First, it will be the Muslims,
then the immigrants,
then the foreigners,
then the gays,
then those of color not lily-white,
then those who have married their own gender,
then those who have chosen dominion over their own bodies,
then the disabled,
then the elderly,
then the teachers,
then those not deemed “attractive” enough,
then women, 
then the poor,
then the non-believers,
then the believers,
then the dissidents,
then those who choose to retain their own culture,
then refugees from terror,
then those who disagree.
And then, yes, the bankers and those with power,
And then those with long, gray beards who own jewelry shops on 7th Avenue.

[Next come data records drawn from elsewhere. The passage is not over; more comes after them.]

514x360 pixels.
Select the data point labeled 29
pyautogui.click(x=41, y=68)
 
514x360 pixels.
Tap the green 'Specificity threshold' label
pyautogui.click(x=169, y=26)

For some, the punishment will be prison
or camps
or over-crowded boats
or expulsion
or sticks and stones
or terror in the night
or profiling
or shunning
or loss of employment
or sneers
or jokes
or humiliation
or ridicule
by practice or by courts or by laws, as our new society, free from civility, free from established norms, will enhance and encourage an acceptance of what surely is not our better selves.

As Martin Niemoller wrote, on his experience in Germany, “then they came for me – and there was no one left to speak for me.”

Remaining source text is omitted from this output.